Seventh, a concerted campaign is launched to co-opt the media. Private media houses are mostly owned by corporations, and corporations are vulnerable to pressure and blackmail from the state’s predatory prowess. As far as possible, therefore, the state seeks to operate – and to project – an echo chamber of its own agenda. Independent journalists, or impartial critics, who have the temerity to resist the state, are hunted down. Press houses that do not stand in line are raided and harassed.
Eighth, the regime is extremely suspicious of civil society. The NGOs which claim independence and refuse to be co-opted are considered as agents of foreign powers, subversive to the “interests” of the country.

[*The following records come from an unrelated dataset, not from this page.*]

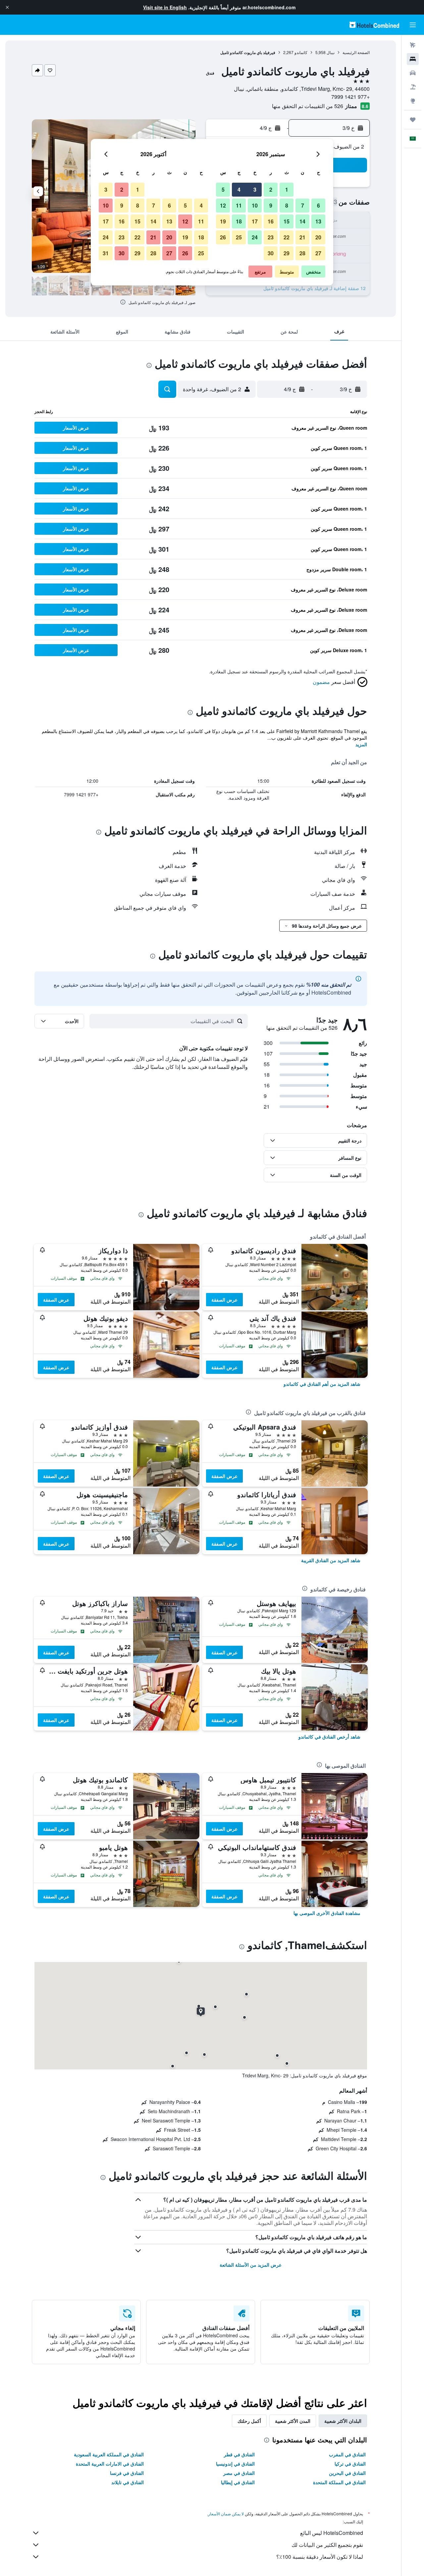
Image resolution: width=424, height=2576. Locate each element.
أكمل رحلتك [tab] (249, 2421)
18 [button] (239, 221)
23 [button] (271, 237)
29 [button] (287, 253)
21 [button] (302, 237)
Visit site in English (165, 7)
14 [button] (302, 221)
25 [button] (239, 237)
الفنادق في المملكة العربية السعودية (109, 2454)
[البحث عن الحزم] (412, 86)
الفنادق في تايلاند (127, 2482)
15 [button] (287, 221)
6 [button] (318, 205)
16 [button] (271, 221)
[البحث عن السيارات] (412, 73)
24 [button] (255, 237)
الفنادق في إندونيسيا (235, 2463)
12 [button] (223, 205)
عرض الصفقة (224, 1299)
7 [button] (302, 205)
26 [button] (223, 237)
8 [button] (286, 205)
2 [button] (270, 189)
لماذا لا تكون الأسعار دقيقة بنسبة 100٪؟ (319, 2556)
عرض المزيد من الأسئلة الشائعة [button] (251, 2264)
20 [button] (318, 237)
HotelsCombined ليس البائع (331, 2533)
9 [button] (270, 205)
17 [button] (255, 221)
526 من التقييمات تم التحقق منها (307, 106)
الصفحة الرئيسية (356, 52)
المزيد (361, 744)
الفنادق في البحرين (347, 2473)
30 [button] (271, 253)
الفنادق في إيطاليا (238, 2482)
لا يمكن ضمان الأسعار (226, 2513)
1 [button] (286, 189)
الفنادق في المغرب (347, 2454)
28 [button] (302, 253)
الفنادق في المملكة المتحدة (339, 2482)
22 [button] (287, 237)
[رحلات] (412, 119)
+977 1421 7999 (350, 96)
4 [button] (239, 189)
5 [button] (223, 189)
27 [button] (318, 253)
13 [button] (318, 221)
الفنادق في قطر (239, 2454)
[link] (322, 1383)
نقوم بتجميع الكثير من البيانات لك (327, 2544)
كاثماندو (300, 52)
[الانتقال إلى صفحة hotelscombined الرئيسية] (374, 25)
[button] (7, 7)
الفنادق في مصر (239, 2473)
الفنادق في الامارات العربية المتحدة (110, 2463)
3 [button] (254, 189)
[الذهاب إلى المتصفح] (412, 100)
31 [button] (106, 253)
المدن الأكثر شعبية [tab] (292, 2421)
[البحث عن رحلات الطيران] (412, 45)
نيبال (331, 52)
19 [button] (223, 221)
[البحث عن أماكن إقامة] (412, 59)
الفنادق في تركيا (350, 2463)
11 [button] (239, 205)
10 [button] (255, 205)
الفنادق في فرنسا (127, 2473)
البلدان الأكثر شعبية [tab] (342, 2421)
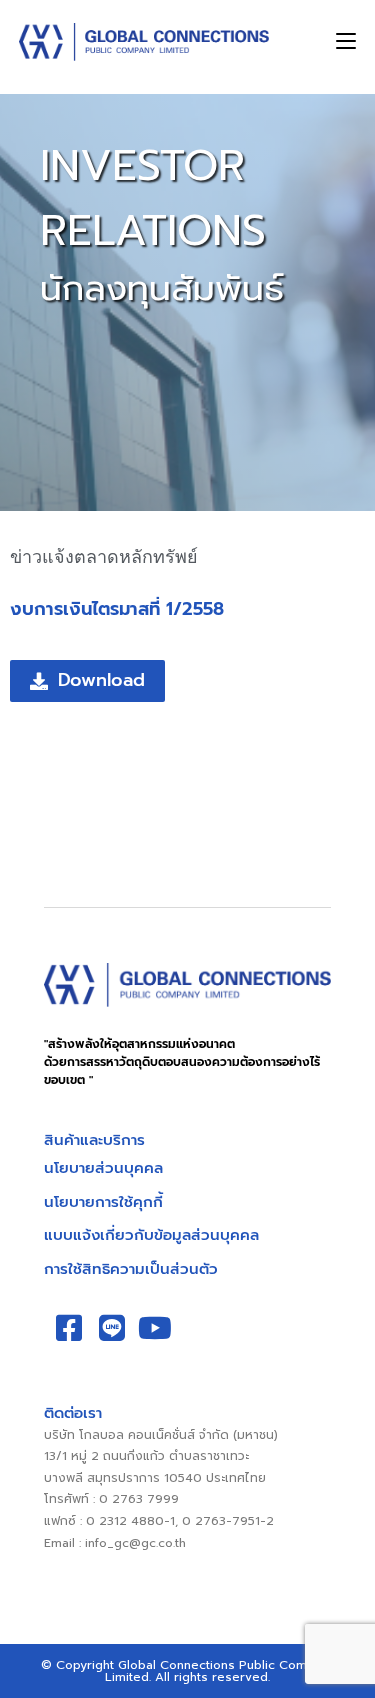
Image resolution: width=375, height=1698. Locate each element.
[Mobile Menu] (346, 41)
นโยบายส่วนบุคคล (103, 1168)
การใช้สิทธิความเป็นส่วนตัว (131, 1269)
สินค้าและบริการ (94, 1140)
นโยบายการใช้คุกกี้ (103, 1202)
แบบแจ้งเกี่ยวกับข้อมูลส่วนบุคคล (151, 1235)
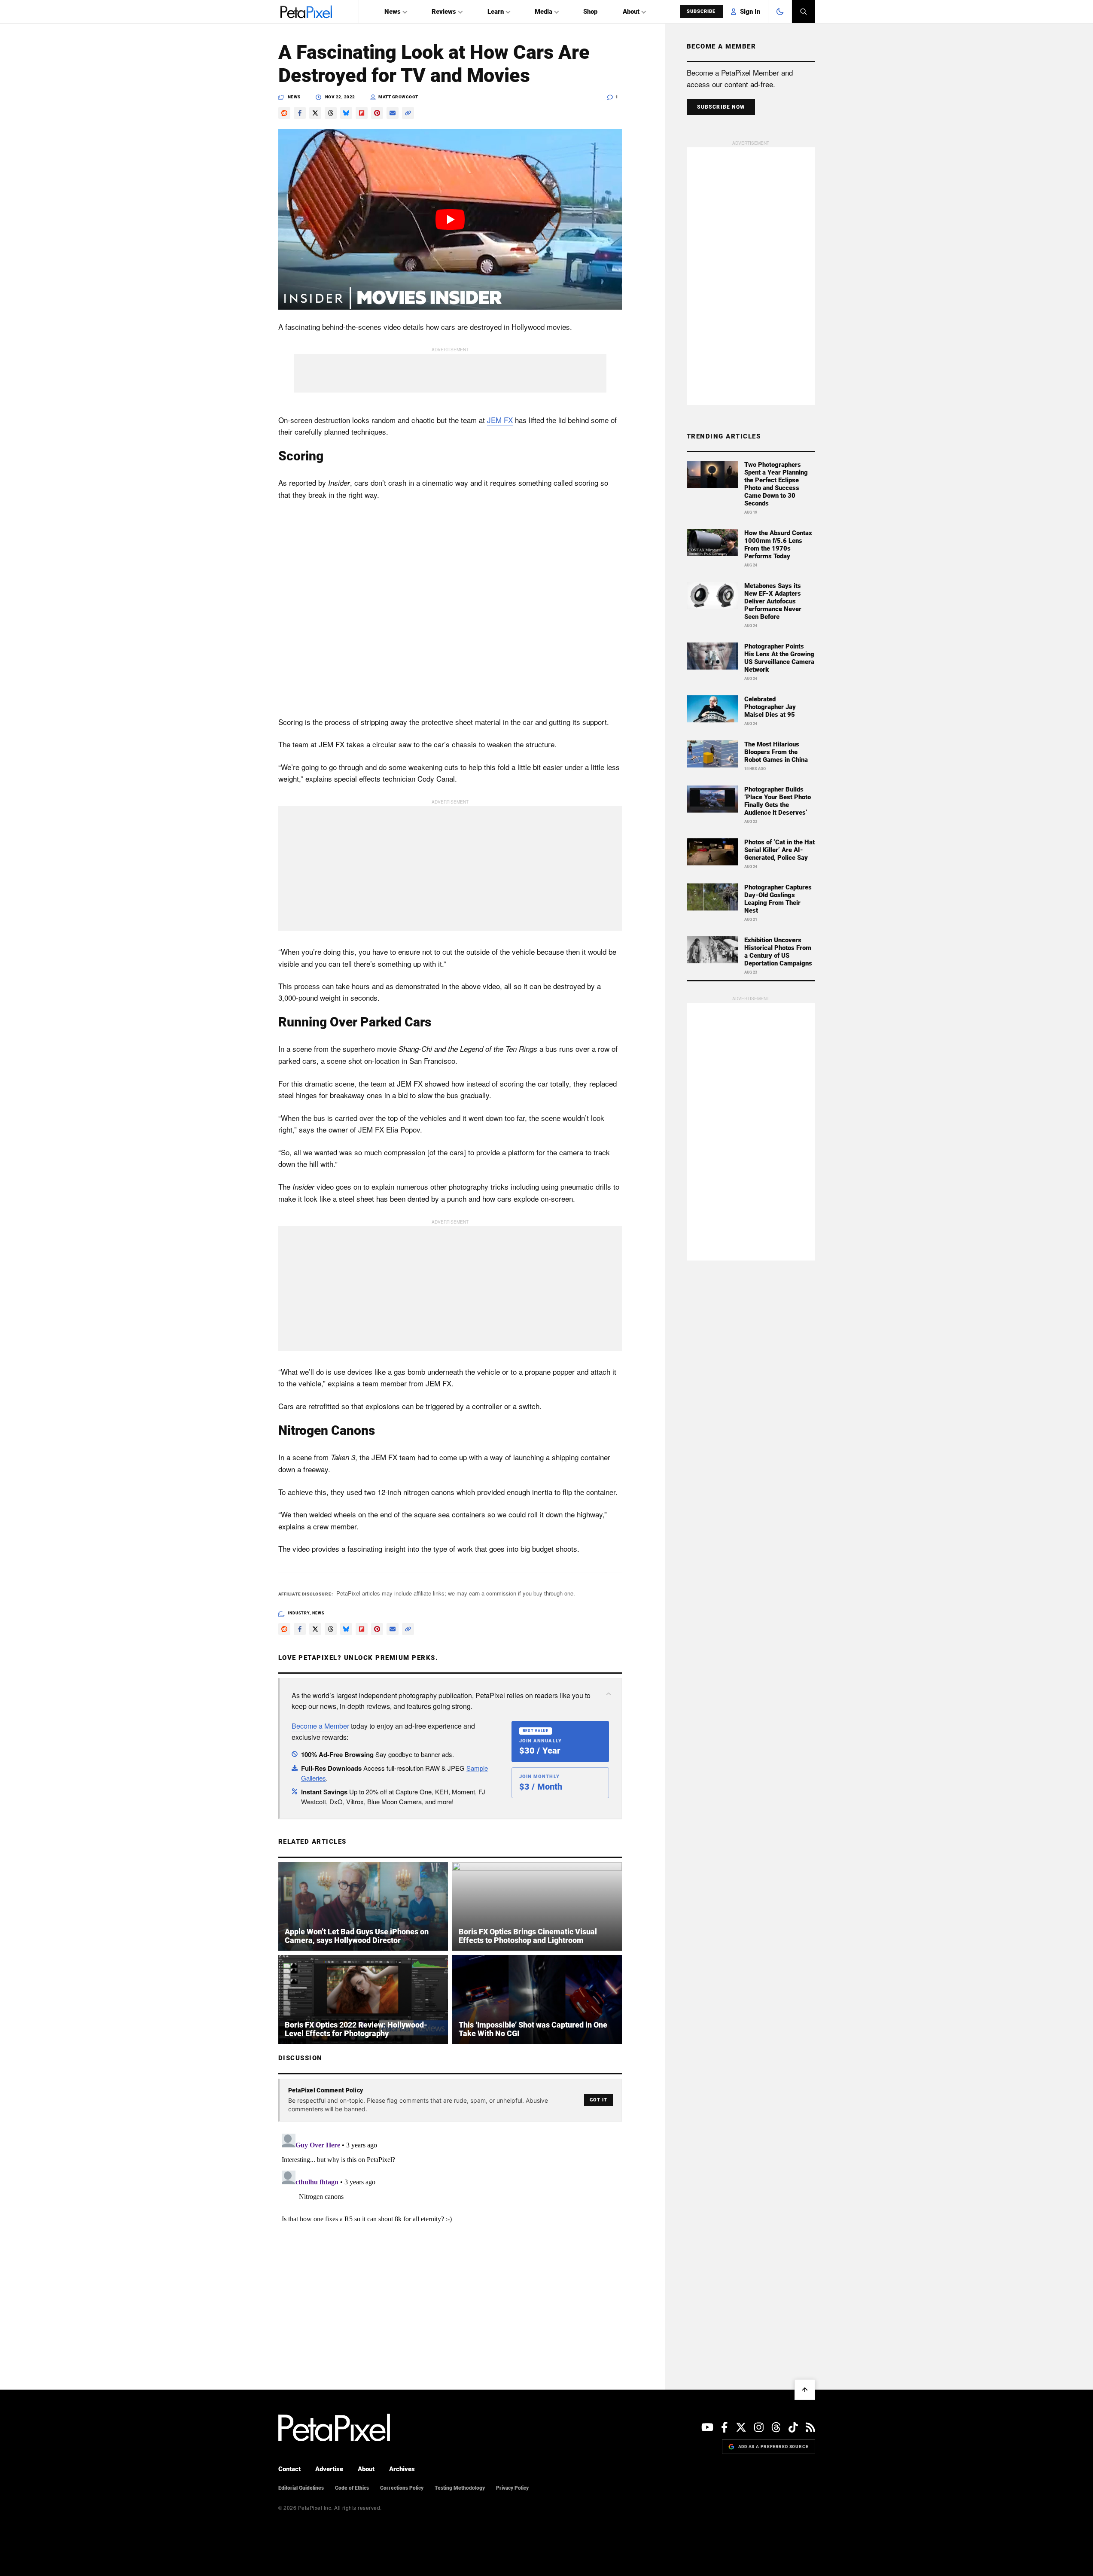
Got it (598, 2100)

Obstacles are put in the functioning of NGOs through regulatory processes; any independent opinion expressed by civil society groups is outright rejected. Organizations like Amnesty International are seen as the main drivers of an “international conspiracy” to undermine the state.
Ninth, authoritarianism feeds on the perception of a vindictive state that will use all extremes to silence critics. Comedians are arrested without cause; draconian laws, like the UAPA, are clearly misused to arrest without bail; several FIRs are filed to harass opponents; the act of sedition is invoked with innocent ease; income tax notices or ED surveys are freely used against “opponents” of the state. Any institution that refuses to fold, like the film industry, is intimidated over fragile cases and roughly tarred; fear of violence by non-state actors representing the state is very present; exhibitions are attacked, films are picketed, and advertising campaigns such as Fab India’s Jashn-e-Riwaaj are forced to withdraw for fear of violence. And an elaborate surveillance system is in place, even illegally, as the use of Pegasus seems to indicate.
Tenth, and finally, a carefully choreographed personality cult is built around the Supreme Leader. Those who question him are enemies of the state. He does not give press conferences. He only speaks in a monologue. His photo is everywhere, often even on non-political government releases. An aura of imperiousness surrounds him. For the faithful, it is the State, above all questioning and democratic responsibility.
The current regime has a gross majority in Lok Sabha and a ruled majority in Rajya Sabha. The executive, which is supposed to be apolitical and work impartially, has long bowed to the powers that be. The subordinate judiciary often seems to have forgotten its duty to uphold the rule of law. But the judiciary, especially the superior courts and the Supreme Court, remains our only hope. It must protect democracy from the organized stranglehold of an authoritarian state.